Some COVID-19 survivors face another foe: PTSD

About a third of very ill patients developed post-traumatic stress disorder in a small study

medical staff transporting a patient at a hospital in Rome

Medical staff at the Agostino Gemelli University Polyclinic in Rome carry a person with COVID-19 on a biocontainment stretcher on March 16, 2020. Some patients who survive severe infection struggle with lingering post-traumatic stress disorder, a small study finds.

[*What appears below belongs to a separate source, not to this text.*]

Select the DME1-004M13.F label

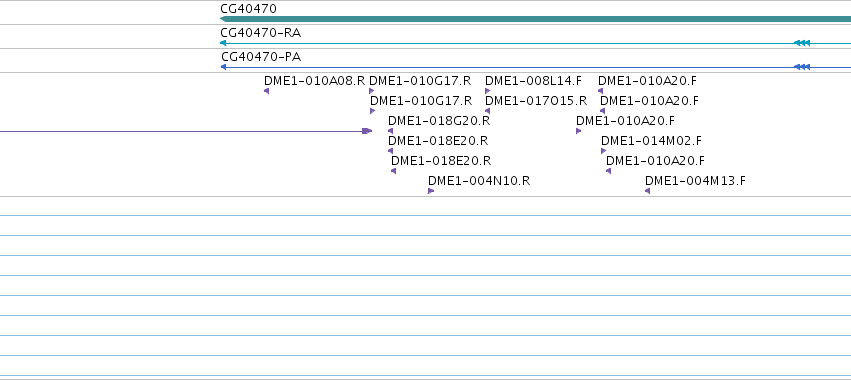pos(695,181)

AP Photo/Alessandra Tarantino

The sickest of COVID-19 patients struggle to breathe. Facing a disease new to science, they’re isolated from their loved ones and treated by doctors and nurses in hazmat suits. Now, a small study in Italy finds that nearly a third of people who were very ill with COVID-19 developed post-traumatic stress disorder after acute infection.

Psychiatrist Delfina Janiri of Agostino Gemelli University Policlinic in Rome and colleagues assessed the mental health of 381 severely ill COVID-19 patients an average of 100 days after symptoms first appeared. About 30 percent, or 115 people, were diagnosed with PTSD, the team reports February 18 in JAMA Psychiatry. Depression and anxiety also turned up in these patients, though not as frequently. PTSD was more common among women, people who had a history of psychiatric disorders, and people who experienced delirium or agitation while very sick with COVID-19.

The rate of PTSD is comparable to that of survivors of other coronavirus infections such as Middle East respiratory syndrome (MERS) and severe acute respiratory syndrome (SARS), as well as natural disasters, the researchers say. About 30 percent of New Orleans residents who survived Hurricane Katrina in 2005 and its aftermath developed PTSD.